— Problem details —
Where the string "circle" occurs in a line of the entries below, copy that line.

++++ Data records ++++

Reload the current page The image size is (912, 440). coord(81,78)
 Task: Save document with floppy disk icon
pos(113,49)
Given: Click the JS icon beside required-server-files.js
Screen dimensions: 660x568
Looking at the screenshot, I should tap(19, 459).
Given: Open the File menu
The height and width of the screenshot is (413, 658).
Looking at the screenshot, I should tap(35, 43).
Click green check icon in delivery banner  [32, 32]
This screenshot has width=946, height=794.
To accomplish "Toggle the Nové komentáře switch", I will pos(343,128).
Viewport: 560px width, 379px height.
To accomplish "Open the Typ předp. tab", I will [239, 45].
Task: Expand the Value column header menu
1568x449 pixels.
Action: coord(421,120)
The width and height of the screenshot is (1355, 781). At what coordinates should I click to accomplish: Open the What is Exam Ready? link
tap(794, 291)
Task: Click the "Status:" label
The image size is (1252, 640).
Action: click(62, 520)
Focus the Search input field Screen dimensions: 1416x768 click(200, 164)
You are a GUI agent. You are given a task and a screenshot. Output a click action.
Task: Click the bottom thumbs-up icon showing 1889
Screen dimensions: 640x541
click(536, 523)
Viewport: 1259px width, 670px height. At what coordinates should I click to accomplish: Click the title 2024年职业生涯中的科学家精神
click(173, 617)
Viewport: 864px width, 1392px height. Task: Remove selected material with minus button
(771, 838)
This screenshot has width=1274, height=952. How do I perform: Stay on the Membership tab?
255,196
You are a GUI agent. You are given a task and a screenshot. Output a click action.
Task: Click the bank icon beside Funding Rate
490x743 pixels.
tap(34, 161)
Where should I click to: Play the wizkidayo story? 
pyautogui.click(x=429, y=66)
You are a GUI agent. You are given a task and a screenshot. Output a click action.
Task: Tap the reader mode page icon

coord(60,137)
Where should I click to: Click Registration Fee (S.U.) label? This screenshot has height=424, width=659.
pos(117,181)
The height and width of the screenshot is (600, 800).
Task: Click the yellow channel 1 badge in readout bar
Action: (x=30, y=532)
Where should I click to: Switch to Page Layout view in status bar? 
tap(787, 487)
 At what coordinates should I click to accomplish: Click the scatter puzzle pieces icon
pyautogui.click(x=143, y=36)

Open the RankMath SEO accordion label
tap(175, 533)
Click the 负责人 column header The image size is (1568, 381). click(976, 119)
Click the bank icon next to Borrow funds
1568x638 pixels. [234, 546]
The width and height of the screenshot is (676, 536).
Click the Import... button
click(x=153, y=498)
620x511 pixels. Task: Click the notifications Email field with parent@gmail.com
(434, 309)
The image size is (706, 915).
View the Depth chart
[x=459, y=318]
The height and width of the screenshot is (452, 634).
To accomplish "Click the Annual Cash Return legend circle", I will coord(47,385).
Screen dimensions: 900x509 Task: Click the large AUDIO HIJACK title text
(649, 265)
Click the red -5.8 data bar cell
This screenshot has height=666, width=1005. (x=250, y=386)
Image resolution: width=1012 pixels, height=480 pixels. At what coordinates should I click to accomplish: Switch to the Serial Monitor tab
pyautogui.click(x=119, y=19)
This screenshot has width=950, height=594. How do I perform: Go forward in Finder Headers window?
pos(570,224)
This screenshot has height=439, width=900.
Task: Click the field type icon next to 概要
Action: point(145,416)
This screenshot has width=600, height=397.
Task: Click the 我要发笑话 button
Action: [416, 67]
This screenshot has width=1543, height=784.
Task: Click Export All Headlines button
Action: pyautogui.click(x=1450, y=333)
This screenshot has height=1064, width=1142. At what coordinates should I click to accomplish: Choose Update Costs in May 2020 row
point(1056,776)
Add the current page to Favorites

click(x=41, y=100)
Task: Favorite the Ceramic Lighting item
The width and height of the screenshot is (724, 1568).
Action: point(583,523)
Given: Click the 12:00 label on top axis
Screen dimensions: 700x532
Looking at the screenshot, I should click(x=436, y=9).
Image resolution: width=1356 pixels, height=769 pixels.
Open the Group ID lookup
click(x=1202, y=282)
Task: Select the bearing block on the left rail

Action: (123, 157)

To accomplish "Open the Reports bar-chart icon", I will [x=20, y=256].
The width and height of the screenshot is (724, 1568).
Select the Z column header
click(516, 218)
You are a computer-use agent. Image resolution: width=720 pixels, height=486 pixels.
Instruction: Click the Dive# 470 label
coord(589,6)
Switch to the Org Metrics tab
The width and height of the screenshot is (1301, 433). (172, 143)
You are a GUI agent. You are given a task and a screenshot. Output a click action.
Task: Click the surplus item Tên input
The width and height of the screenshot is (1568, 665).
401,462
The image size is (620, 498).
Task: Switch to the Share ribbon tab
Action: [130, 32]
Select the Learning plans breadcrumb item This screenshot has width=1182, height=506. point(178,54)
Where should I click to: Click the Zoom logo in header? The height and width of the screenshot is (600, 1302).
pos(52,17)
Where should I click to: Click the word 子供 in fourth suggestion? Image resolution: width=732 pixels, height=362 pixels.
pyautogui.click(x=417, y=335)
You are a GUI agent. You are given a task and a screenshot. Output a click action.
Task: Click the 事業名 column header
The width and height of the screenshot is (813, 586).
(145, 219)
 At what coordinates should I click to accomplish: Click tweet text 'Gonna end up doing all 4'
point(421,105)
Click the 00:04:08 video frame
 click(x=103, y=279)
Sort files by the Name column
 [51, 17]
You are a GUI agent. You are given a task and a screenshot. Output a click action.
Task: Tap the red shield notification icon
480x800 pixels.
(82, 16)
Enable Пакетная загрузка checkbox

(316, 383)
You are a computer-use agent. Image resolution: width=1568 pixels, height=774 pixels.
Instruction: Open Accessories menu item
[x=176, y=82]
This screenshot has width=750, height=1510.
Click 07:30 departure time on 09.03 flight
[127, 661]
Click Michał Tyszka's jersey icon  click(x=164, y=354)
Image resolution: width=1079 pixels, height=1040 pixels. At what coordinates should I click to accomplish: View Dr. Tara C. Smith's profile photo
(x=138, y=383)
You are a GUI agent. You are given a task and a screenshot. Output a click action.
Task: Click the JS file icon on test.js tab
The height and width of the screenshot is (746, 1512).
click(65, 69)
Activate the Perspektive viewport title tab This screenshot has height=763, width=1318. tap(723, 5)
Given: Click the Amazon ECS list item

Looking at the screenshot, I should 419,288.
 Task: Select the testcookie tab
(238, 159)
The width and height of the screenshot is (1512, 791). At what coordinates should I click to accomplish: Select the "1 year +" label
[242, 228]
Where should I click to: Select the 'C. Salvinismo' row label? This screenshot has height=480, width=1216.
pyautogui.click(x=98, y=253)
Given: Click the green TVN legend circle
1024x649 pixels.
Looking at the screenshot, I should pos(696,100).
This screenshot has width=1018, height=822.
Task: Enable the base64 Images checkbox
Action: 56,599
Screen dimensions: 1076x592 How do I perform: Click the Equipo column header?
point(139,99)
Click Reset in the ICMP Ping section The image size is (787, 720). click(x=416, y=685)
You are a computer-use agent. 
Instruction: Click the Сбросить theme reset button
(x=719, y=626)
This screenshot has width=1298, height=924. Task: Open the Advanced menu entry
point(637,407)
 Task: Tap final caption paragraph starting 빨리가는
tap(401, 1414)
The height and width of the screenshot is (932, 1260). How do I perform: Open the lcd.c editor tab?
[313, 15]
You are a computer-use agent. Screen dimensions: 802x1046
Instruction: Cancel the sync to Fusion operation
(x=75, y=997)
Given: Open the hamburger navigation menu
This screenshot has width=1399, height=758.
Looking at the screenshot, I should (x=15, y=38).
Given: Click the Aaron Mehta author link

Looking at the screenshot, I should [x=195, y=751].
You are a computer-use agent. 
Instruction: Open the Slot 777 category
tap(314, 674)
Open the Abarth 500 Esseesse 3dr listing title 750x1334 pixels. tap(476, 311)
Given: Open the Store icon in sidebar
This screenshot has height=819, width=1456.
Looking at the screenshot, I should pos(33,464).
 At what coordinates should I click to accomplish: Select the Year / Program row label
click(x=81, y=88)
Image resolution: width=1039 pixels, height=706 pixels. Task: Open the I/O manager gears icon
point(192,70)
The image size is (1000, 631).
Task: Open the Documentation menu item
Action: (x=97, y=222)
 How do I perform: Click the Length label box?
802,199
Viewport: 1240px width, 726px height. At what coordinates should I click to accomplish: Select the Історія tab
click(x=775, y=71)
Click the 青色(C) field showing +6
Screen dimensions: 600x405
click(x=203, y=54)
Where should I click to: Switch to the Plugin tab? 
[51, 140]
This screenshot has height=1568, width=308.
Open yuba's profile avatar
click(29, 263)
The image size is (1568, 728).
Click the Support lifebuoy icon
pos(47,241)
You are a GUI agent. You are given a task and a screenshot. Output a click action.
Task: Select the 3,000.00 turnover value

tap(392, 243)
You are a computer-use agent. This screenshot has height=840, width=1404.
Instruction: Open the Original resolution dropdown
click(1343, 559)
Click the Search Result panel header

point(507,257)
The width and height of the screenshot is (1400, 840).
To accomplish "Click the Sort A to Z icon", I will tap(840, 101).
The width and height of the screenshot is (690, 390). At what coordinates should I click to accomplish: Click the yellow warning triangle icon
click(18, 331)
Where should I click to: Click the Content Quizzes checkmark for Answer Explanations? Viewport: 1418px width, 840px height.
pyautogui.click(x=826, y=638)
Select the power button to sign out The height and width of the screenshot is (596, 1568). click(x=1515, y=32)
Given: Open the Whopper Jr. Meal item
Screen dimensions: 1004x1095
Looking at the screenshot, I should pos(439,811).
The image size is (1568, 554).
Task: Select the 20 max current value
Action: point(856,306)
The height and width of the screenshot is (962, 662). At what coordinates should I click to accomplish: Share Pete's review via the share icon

++++

— Solution —
To accomplish "Click the Annual Cash Return legend circle", I will coord(47,385).
Given: Click the green TVN legend circle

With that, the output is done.